Recently, backdoor attacks have posed a serious security threat to the training process of deep neural networks (DNNs). The attacked model behaves normally on benign samples but outputs a specific result when the trigger is present. However, compared with the rocketing progress of backdoor attacks, existing defenses are difficult to deal with these threats effectively or require benign samples to work, which may be unavailable in real scenarios. In this paper, we find that the poisoned samples and benign samples can be distinguished with prediction entropy. This inspires us to propose a novel dual-network training framework: The Victim and The Beneficiary (V&B), which exploits a poisoned model to train a clean model without extra benign samples. Firstly, we sacrifice the Victim network to be a powerful poisoned sample detector by training on suspicious samples. Secondly, we train the Beneficiary network on the credible samples selected by the Victim to inhibit backdoor injection. Thirdly, a semi-supervised suppression strategy is adopted for erasing potential backdoors and improving model performance. Furthermore, to better inhibit missed poisoned samples, we propose a strong data augmentation method, AttentionMix, which works well with our proposed V&B framework. Extensive experiments on two widely used datasets against 6 state-of-the-art attacks demonstrate that our framework is effective in preventing backdoor injection and robust to various attacks while maintaining the performance on benign samples. Our code is available at https://github.com/Zixuan-Zhu/VaB.

Figures (6)

• Figure 1: The average prediction entropy of benign samples versus poisoned samples crafted by 6 backdoor attacks. We conduct the experiment on CIFAR-10 with ResNet-18 under poisoning rate 10%, where our special training strategy (described in section \ref{['section: warmup']}) was adopted.
• Figure 2: (a) The pipeline of our training framework. Net V is the Victim network (i.e. poisoned network) that only learns from the filtered suspicious set, and Net B is the Beneficiary network (i.e. clean network) we wanted. Red triangles represent poisoned samples, and green circles are benign samples. The color of nets indicates their degree of poisoning: the darker the color, the deeper the poisoning, and vice versa. Deep blue areas are three training stages, and light blue areas are basic blocks that will be executed many times in the corresponding stage. (b) An example of AttentionMix. The bottom four images are the non-activation region of the cat image, the activation region of the cat image, the same activation region in the dog image, and the final generated image, respectively. And their labels are located below the images. (c) Suppression for poisoned samples and benign samples. The target label is assumed as the first label. Suppression can reduce the target label component of poisoned samples but have little influence on the ground-truth label of benign samples.

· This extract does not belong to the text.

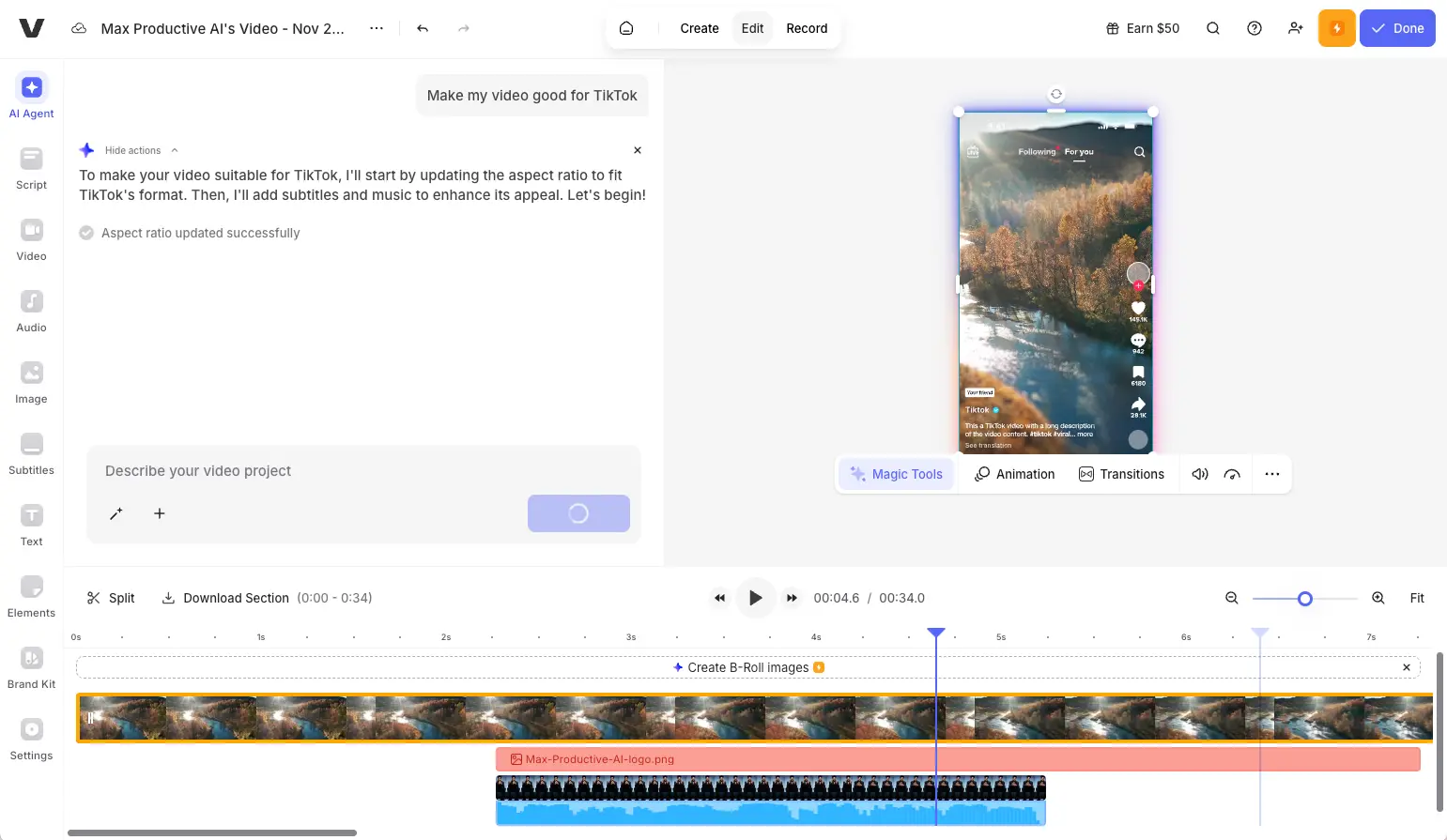This screenshot has height=840, width=1447.
Task: Dismiss the Create B-Roll images banner
Action: click(x=1406, y=667)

• Figure 3: Ablation study of mixing threshold $t_m$ on CIFAR-10 (left) and ImageNet subset (right).
• Figure 4: The distributions of prediction entropy on CIFAR-10 (left) and the ImageNet subset (right) under BadNets attack. The blue histogram is the probability density histogram of all samples' prediction entropy. The red and green dotted lines are two Gaussian distributions fitted by GMM, donating the distribution of suspicious samples and the distribution of credible samples, respectively.
• Figure 5: Poisoned samples crafted by different backdoor attacks for CIFAR-10 and ImageNet subset, including BadNets badnets, Blend blend, WaNet wanet, Dynamic Dynamic, CL CL and SIG SIG. The first sample in the two rows is benign.